■ Task statement ■
Line by line, print the records exactly.

■ Data supplied ■

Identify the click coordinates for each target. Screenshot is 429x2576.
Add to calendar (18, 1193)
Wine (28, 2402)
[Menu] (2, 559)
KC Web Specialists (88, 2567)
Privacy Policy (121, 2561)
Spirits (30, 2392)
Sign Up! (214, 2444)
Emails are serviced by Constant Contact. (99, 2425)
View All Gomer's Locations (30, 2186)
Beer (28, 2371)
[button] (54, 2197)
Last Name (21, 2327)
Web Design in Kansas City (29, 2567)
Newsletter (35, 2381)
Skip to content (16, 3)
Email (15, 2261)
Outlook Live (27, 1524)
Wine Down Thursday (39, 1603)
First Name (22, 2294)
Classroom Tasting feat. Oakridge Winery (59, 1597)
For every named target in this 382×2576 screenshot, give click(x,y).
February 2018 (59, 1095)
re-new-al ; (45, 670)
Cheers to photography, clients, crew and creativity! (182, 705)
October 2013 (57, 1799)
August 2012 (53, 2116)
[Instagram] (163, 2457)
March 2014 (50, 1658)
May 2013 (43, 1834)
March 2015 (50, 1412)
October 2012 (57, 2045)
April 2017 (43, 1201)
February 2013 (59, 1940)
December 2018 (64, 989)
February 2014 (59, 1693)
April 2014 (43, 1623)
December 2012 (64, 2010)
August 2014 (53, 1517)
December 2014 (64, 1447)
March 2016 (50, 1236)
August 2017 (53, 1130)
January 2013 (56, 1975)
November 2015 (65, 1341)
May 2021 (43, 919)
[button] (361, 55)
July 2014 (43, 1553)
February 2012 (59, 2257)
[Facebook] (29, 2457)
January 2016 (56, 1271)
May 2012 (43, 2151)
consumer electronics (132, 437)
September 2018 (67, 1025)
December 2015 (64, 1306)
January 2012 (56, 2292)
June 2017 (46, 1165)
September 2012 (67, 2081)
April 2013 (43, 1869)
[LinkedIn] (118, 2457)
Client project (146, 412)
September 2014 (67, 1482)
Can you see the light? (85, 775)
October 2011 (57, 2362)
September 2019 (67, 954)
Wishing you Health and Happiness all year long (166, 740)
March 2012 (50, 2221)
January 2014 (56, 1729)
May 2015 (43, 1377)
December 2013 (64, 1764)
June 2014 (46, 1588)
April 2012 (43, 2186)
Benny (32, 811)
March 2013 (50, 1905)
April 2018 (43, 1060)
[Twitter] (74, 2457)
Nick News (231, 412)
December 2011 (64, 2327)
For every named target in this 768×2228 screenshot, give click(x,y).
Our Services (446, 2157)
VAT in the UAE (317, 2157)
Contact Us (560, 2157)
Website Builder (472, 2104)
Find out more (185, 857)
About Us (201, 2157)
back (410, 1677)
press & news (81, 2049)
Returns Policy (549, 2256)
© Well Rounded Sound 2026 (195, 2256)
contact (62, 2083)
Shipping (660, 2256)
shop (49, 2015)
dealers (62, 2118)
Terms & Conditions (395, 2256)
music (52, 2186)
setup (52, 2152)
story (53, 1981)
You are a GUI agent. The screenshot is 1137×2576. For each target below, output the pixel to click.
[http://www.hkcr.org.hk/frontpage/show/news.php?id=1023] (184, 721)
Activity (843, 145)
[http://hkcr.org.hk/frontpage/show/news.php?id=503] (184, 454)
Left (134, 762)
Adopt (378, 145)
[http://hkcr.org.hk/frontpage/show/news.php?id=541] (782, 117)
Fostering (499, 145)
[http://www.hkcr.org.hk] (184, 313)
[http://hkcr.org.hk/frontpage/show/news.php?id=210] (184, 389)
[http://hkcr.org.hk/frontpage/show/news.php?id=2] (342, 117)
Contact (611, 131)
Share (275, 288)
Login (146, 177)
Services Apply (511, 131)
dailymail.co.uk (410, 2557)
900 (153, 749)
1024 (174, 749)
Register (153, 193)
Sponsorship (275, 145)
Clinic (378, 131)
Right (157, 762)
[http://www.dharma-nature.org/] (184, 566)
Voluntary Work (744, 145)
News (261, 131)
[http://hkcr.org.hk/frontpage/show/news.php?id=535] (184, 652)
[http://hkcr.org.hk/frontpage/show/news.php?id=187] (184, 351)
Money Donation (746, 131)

■ Finished task ■
Identify the click coordinates for each target. Screenshot is 429x2576.
Add to calendar (18, 1193)
Wine (28, 2402)
[Menu] (2, 559)
KC Web Specialists (88, 2567)
Privacy Policy (121, 2561)
Spirits (30, 2392)
Sign Up! (214, 2444)
Emails are serviced by Constant Contact. (99, 2425)
View All Gomer's Locations (30, 2186)
Beer (28, 2371)
[button] (54, 2197)
Last Name (21, 2327)
Web Design in Kansas City (29, 2567)
Newsletter (35, 2381)
Skip to content (16, 3)
Email (15, 2261)
Outlook Live (27, 1524)
Wine Down Thursday (39, 1603)
First Name (22, 2294)
Classroom Tasting feat. Oakridge Winery (59, 1597)
For every named target in this 382×2576 screenshot, give click(x,y).
February 2018 (59, 1095)
re-new-al ; (45, 670)
Cheers to photography, clients, crew and creativity! (182, 705)
October 2013 (57, 1799)
August 2012 (53, 2116)
[Instagram] (163, 2457)
March 2014 (50, 1658)
May 2013 (43, 1834)
March 2015 (50, 1412)
October 2012 (57, 2045)
April 2017 (43, 1201)
February 2013 (59, 1940)
December 2018 (64, 989)
February 2014 (59, 1693)
April 2014 (43, 1623)
December 2012 (64, 2010)
August 2014 (53, 1517)
December 2014 (64, 1447)
March 2016 (50, 1236)
August 2017 (53, 1130)
January 2013 (56, 1975)
November 2015 (65, 1341)
May 2021 (43, 919)
[button] (361, 55)
July 2014 (43, 1553)
February 2012 (59, 2257)
[Facebook] (29, 2457)
January 2016 (56, 1271)
May 2012 (43, 2151)
consumer electronics (132, 437)
September 2018 (67, 1025)
December 2015 (64, 1306)
January 2012 (56, 2292)
June 2017 (46, 1165)
September 2012 (67, 2081)
April 2013 (43, 1869)
[LinkedIn] (118, 2457)
Client project (146, 412)
September 2014 (67, 1482)
Can you see the light? (85, 775)
October 2011 (57, 2362)
September 2019 (67, 954)
Wishing you Health and Happiness all year long (166, 740)
March 2012 (50, 2221)
January 2014 (56, 1729)
May 2015 (43, 1377)
December 2013 (64, 1764)
June 2014 (46, 1588)
April 2012 (43, 2186)
Benny (32, 811)
March 2013 (50, 1905)
April 2018 (43, 1060)
[Twitter] (74, 2457)
Nick News (231, 412)
December 2011 (64, 2327)
For every named target in this 768×2228 screenshot, give click(x,y).
Our Services (446, 2157)
VAT in the UAE (317, 2157)
Contact Us (560, 2157)
Website Builder (472, 2104)
Find out more (185, 857)
About Us (201, 2157)
back (410, 1677)
press & news (81, 2049)
Returns Policy (549, 2256)
© Well Rounded Sound 2026 (195, 2256)
contact (62, 2083)
Shipping (660, 2256)
shop (49, 2015)
dealers (62, 2118)
Terms & Conditions (395, 2256)
music (52, 2186)
setup (52, 2152)
story (53, 1981)
You are a GUI agent. The screenshot is 1137×2576. For each target below, output the pixel to click.
[http://www.hkcr.org.hk/frontpage/show/news.php?id=1023] (184, 721)
Activity (843, 145)
[http://hkcr.org.hk/frontpage/show/news.php?id=503] (184, 454)
Left (134, 762)
Adopt (378, 145)
[http://hkcr.org.hk/frontpage/show/news.php?id=541] (782, 117)
Fostering (499, 145)
[http://www.hkcr.org.hk] (184, 313)
[http://hkcr.org.hk/frontpage/show/news.php?id=210] (184, 389)
[http://hkcr.org.hk/frontpage/show/news.php?id=2] (342, 117)
Contact (611, 131)
Share (275, 288)
Login (146, 177)
Services Apply (511, 131)
dailymail.co.uk (410, 2557)
900 (153, 749)
1024 (174, 749)
Register (153, 193)
Sponsorship (275, 145)
Clinic (378, 131)
Right (157, 762)
[http://www.dharma-nature.org/] (184, 566)
Voluntary Work (744, 145)
News (261, 131)
[http://hkcr.org.hk/frontpage/show/news.php?id=535] (184, 652)
[http://hkcr.org.hk/frontpage/show/news.php?id=187] (184, 351)
Money Donation (746, 131)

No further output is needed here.